比例代表九州ブロックで復活当選し、支援者から花束を受け取る古川康さん(右)=23日午後4時32分、武雄市武雄町の事務所

 自民の強固な地盤でこれまでにない激戦となった佐賀2区で、自民前職の古川康さん(59)が小選挙区で敗れ、比例で復活当選した。比例の当確が先に出て、選挙区で落選が決まる状況に、武雄市の事務所に喜びはなく、複雑な思いが広がった。古川さんは「私の力不足、申し訳ない。比例で復活し、一から出直し、次の機会には皆さんの期待に応えたい」と、約150人の支援者にわびた。

 陣営の想定を超える厳しい戦いになった。台風の影響で開票が1日延期された唐津市を残した時点で1万7966票のリードを許していた。「1万票以内と考えていたが、相当厳しい数字」と大場芳博選対本部長が危惧した通り、唐津市の票は逆転までは伸びなかった。

 午後4時10分、陣営が比例区での当確と選挙区での落選を発表すると、事務所に大きなため息が漏れた。

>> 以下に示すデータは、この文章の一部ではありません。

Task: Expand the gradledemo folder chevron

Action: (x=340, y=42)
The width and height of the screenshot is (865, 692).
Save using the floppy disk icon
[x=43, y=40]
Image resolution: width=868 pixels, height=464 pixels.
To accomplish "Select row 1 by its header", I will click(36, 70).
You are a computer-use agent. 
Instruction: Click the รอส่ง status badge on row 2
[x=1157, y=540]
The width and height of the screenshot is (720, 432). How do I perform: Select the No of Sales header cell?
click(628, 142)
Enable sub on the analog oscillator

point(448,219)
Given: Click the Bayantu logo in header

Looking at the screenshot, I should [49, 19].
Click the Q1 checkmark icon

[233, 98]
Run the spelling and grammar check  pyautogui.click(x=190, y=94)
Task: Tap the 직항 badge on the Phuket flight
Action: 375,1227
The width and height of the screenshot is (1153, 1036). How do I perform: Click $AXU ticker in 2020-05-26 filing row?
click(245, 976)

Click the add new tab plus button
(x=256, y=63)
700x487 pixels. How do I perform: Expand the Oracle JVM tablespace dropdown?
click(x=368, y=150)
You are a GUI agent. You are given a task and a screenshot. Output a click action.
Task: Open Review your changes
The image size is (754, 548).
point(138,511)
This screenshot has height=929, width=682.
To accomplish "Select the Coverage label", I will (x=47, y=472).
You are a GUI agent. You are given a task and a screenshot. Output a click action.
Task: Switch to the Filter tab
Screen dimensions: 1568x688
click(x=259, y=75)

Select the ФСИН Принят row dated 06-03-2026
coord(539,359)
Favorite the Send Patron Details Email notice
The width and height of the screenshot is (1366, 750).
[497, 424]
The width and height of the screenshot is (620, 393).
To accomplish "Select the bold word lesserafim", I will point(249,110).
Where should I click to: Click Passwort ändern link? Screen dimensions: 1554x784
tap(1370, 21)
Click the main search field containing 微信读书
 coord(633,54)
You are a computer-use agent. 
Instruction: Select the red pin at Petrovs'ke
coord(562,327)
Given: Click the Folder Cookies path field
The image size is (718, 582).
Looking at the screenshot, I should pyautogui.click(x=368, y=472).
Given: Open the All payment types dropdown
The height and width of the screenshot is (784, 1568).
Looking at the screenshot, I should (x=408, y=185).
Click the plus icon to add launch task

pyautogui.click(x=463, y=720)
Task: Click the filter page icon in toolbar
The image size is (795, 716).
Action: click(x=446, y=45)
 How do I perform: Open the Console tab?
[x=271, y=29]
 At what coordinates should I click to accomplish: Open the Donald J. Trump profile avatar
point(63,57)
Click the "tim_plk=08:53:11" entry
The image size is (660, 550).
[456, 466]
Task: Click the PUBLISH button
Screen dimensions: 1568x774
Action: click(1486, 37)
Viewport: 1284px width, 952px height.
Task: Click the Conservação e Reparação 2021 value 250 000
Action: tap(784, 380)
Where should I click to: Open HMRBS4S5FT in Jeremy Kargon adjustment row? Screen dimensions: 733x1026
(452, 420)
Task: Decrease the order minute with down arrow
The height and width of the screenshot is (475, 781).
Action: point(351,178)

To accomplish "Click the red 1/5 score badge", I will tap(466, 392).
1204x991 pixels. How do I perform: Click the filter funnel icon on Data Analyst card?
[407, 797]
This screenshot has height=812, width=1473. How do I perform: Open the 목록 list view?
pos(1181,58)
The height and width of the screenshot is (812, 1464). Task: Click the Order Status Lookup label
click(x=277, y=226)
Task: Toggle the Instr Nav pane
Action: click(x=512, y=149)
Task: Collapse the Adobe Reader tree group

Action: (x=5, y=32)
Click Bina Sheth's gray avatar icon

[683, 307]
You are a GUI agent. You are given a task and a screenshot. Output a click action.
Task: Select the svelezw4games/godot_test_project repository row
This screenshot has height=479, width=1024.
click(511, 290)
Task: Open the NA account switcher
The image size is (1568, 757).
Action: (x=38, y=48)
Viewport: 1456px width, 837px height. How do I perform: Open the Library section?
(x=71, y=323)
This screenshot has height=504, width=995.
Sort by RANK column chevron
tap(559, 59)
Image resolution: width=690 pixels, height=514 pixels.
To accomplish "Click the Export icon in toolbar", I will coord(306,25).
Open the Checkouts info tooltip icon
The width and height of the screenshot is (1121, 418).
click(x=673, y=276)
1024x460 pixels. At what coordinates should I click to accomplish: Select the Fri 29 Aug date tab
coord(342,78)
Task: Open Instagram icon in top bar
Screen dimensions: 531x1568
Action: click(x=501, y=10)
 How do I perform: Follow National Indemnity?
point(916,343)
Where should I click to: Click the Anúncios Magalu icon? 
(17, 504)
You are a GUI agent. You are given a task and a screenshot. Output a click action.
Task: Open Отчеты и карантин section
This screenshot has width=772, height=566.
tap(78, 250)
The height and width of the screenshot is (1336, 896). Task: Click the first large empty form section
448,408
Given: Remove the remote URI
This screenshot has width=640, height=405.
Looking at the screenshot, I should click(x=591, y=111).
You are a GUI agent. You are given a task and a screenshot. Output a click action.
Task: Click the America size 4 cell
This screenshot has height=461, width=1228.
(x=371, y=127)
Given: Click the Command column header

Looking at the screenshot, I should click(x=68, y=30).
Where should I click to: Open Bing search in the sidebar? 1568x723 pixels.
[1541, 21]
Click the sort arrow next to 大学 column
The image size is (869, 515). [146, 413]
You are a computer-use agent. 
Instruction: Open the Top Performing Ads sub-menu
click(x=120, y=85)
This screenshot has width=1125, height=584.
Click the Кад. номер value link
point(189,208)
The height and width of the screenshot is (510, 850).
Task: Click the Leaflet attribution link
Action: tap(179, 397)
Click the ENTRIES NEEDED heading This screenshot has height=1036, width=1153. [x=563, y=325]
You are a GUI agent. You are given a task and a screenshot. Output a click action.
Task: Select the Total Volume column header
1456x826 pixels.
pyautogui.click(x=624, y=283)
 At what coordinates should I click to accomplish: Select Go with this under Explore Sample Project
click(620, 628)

 古川さんに続いてあいさつした3女ゆりえさん(22)は「佐賀のために働いている父の力が足りなかったとは思っていない。選挙のためでなく、政治のための政治活動をしている。佐賀のためなら父は日本一の政治家」と悔しさをにじませた。総括責任者の飯盛康登さんとともに万歳三唱すると、親子に初めて笑顔が漏れた。

 会見した古川さんは「取るべき所で票が取れなかった。敗因は、私の2年半の活動や物の考え方にある。しっかり見直したい」と総括した。